• Requirement:
Go through the records and report each line holding the string "computer".

• Supplied data:
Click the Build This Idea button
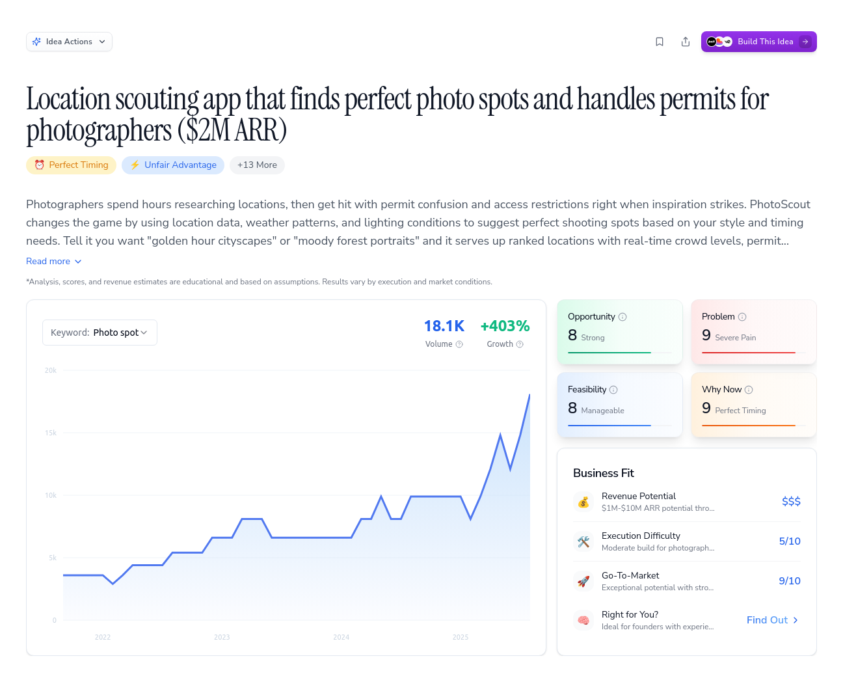 (x=759, y=41)
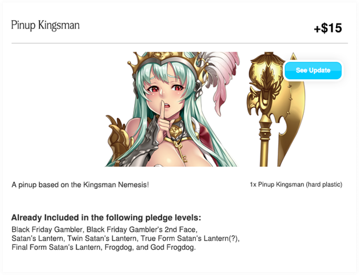The height and width of the screenshot is (275, 359).
Task: Click the axe's ornate golden head
Action: pos(266,83)
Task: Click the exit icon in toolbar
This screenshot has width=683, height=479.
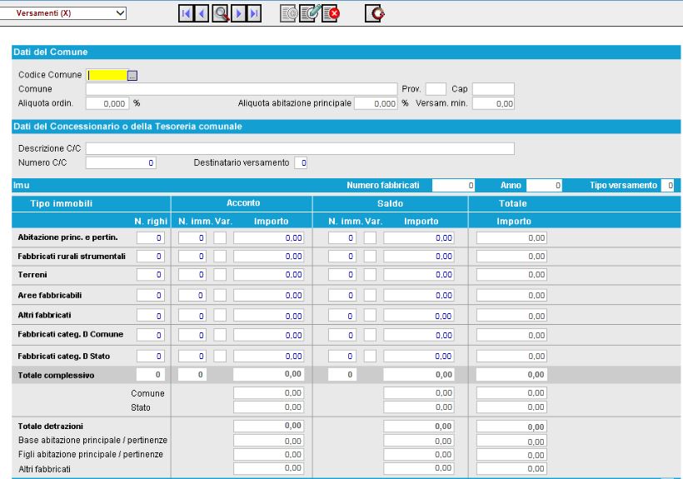Action: click(376, 13)
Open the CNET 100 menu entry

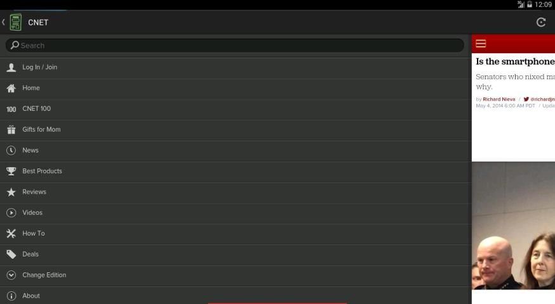235,109
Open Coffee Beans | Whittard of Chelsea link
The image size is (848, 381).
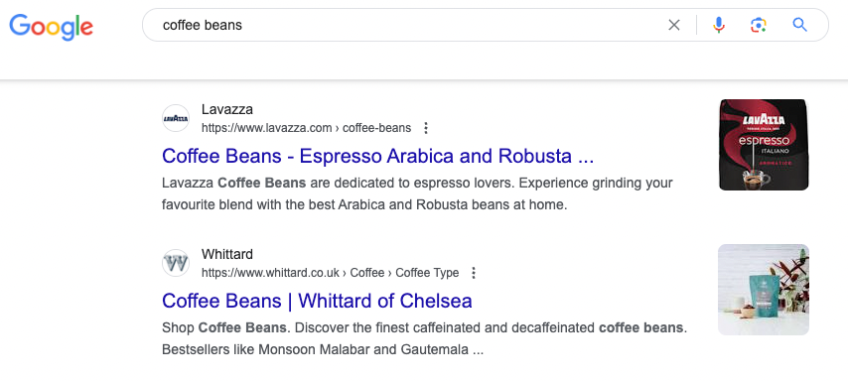(x=317, y=301)
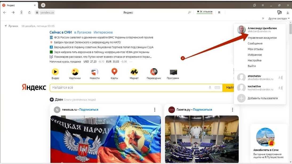Expand Другие закладки bookmarks dropdown
This screenshot has width=292, height=164.
(279, 18)
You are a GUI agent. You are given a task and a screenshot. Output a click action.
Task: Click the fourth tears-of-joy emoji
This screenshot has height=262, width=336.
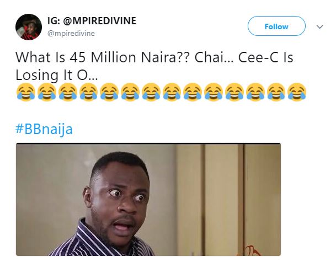coord(88,92)
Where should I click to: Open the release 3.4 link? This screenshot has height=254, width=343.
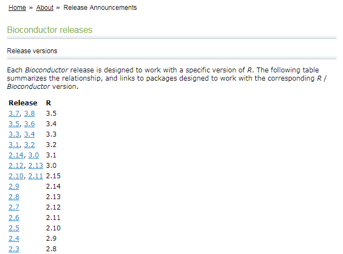(29, 134)
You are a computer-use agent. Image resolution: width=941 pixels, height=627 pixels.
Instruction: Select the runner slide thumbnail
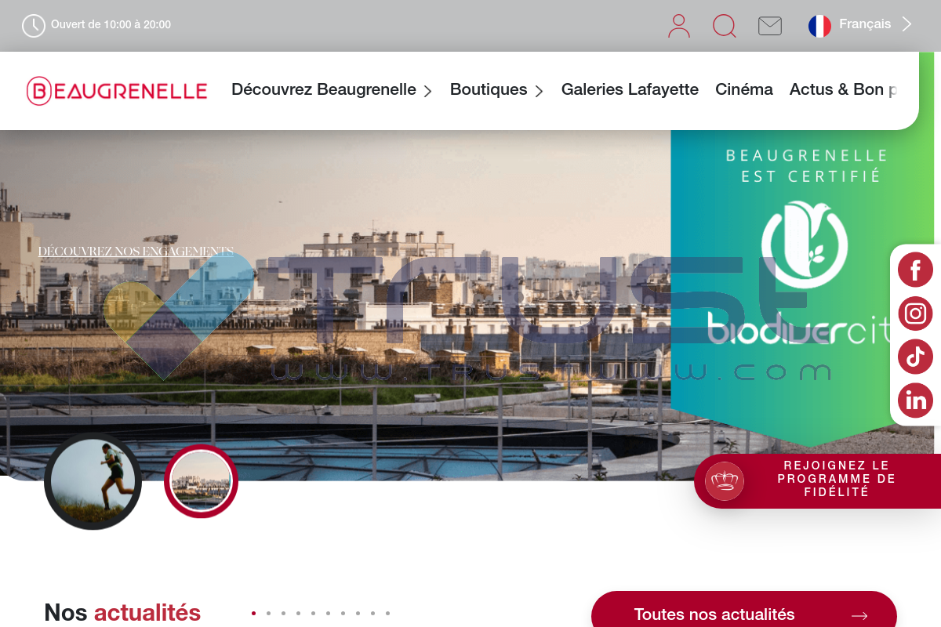pyautogui.click(x=93, y=481)
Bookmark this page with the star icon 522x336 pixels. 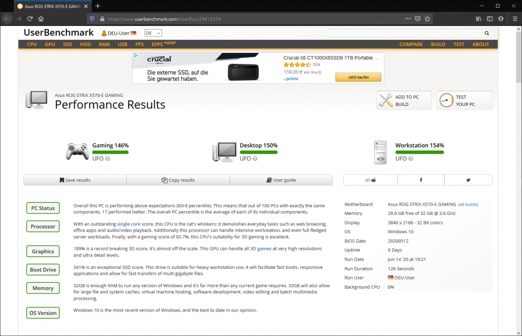coord(428,18)
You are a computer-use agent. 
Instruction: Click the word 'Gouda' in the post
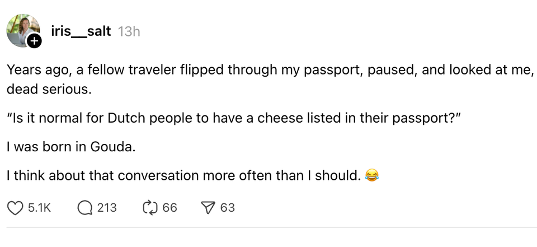tap(111, 147)
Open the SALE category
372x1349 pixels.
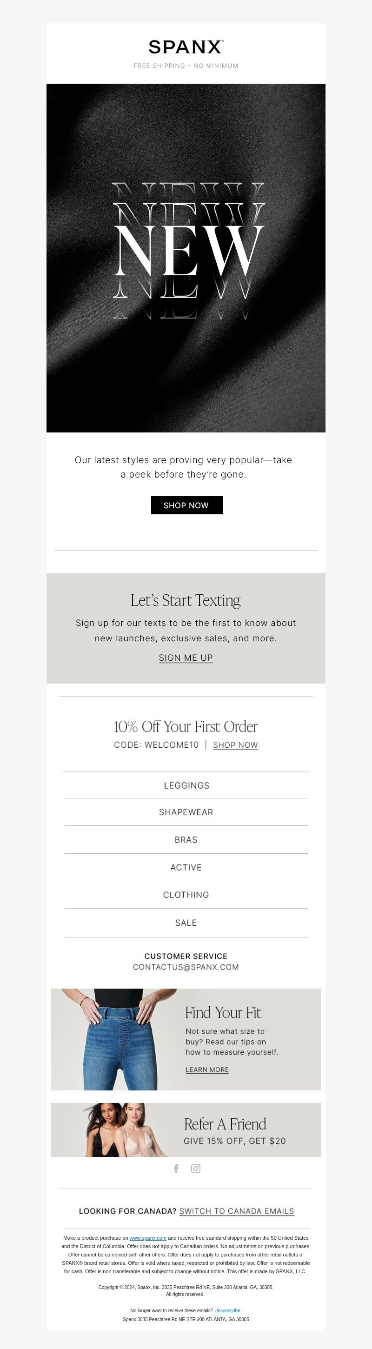point(186,922)
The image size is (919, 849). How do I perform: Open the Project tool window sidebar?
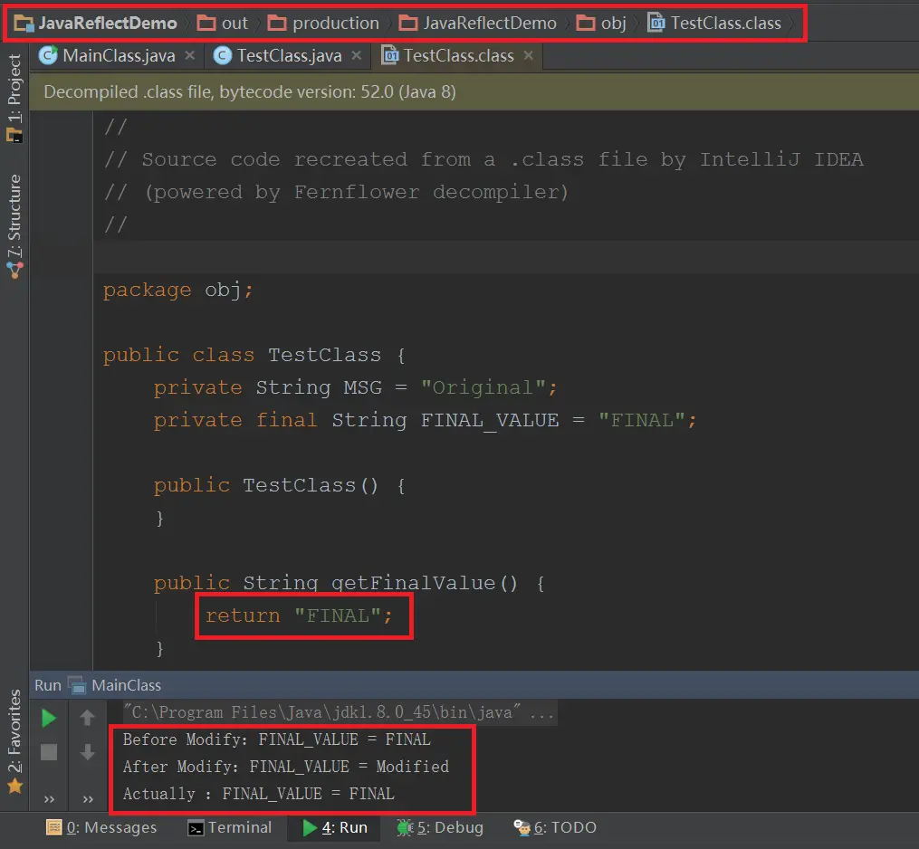pos(14,98)
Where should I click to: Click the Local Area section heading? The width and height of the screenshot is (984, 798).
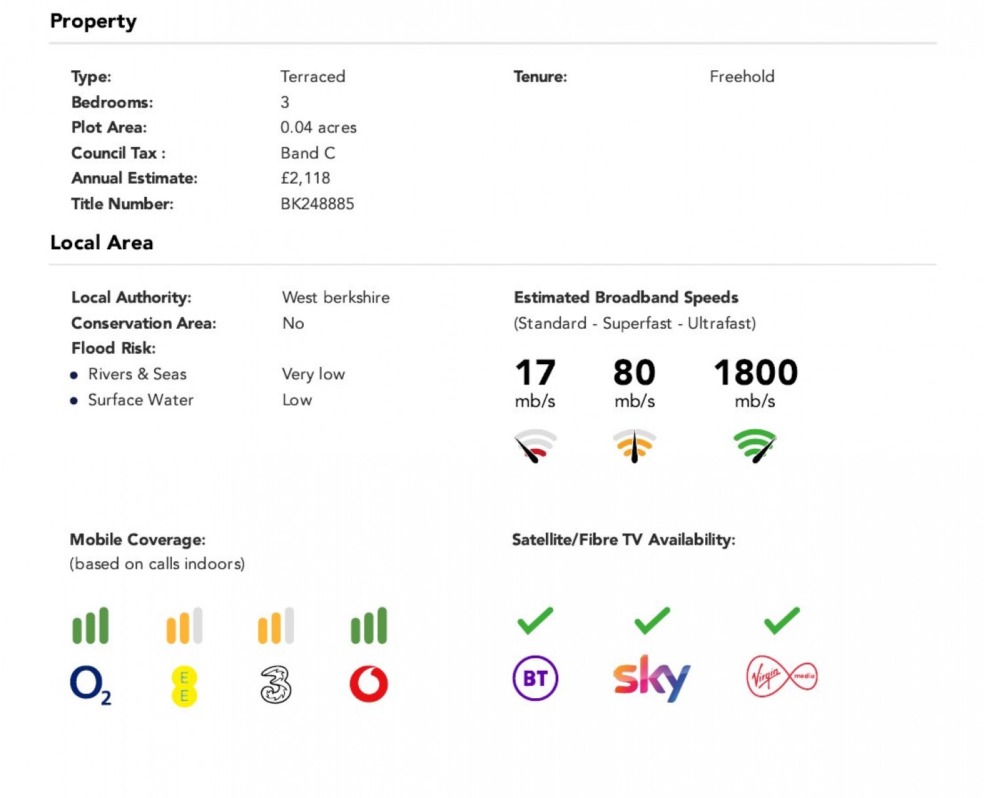102,243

• Problem solution:
You are a computer-use agent. Image resolution: width=941 pixels, height=627 pixels.
You are a computer-use agent. 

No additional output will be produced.